- Data to use -
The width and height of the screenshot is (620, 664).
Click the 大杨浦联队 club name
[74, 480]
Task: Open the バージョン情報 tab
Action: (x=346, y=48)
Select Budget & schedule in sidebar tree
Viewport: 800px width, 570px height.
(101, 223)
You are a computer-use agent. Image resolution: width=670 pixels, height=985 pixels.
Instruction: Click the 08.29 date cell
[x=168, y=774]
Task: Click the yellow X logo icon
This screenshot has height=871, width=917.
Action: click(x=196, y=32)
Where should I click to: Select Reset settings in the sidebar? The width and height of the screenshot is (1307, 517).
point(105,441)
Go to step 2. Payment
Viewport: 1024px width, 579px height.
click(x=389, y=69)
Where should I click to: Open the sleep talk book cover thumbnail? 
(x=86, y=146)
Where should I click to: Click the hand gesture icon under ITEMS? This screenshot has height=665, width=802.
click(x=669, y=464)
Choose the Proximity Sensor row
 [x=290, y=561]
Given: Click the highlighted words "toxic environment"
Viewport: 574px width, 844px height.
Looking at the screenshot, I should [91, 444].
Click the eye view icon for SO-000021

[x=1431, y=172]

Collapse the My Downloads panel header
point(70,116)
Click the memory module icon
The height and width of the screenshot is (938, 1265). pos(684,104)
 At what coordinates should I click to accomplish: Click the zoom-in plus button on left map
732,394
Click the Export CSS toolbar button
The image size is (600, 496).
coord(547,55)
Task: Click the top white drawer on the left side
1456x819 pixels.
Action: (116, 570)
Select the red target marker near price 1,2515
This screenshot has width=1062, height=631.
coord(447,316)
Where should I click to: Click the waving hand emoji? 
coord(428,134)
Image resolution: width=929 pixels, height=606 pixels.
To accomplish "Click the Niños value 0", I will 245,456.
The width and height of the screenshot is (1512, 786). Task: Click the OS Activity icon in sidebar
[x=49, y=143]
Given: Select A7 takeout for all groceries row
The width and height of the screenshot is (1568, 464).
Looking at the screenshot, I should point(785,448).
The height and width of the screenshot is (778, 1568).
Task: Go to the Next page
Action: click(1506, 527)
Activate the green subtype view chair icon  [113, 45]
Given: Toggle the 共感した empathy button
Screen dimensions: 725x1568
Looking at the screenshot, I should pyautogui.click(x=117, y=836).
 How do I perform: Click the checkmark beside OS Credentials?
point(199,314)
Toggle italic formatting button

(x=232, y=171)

- Work to complete -
Rewrite the items from the start through the line with "Looking at the screenshot, I should [91, 444].", replacing "Where should I click to" with "Where do I click to" and leaving everything else unchanged.

- Complete response -
The width and height of the screenshot is (620, 664).
Click the 大杨浦联队 club name
[74, 480]
Task: Open the バージョン情報 tab
Action: (x=346, y=48)
Select Budget & schedule in sidebar tree
Viewport: 800px width, 570px height.
(101, 223)
You are a computer-use agent. Image resolution: width=670 pixels, height=985 pixels.
Instruction: Click the 08.29 date cell
[x=168, y=774]
Task: Click the yellow X logo icon
This screenshot has height=871, width=917.
Action: click(x=196, y=32)
Where do I click to: Select Reset settings in the sidebar? The width and height of the screenshot is (1307, 517).
point(105,441)
Go to step 2. Payment
Viewport: 1024px width, 579px height.
click(x=389, y=69)
Where do I click to: Open the sleep talk book cover thumbnail? 
(x=86, y=146)
Where do I click to: Click the hand gesture icon under ITEMS? This screenshot has height=665, width=802.
click(x=669, y=464)
Choose the Proximity Sensor row
 [x=290, y=561]
Given: Click the highlighted words "toxic environment"
Viewport: 574px width, 844px height.
Looking at the screenshot, I should [91, 444].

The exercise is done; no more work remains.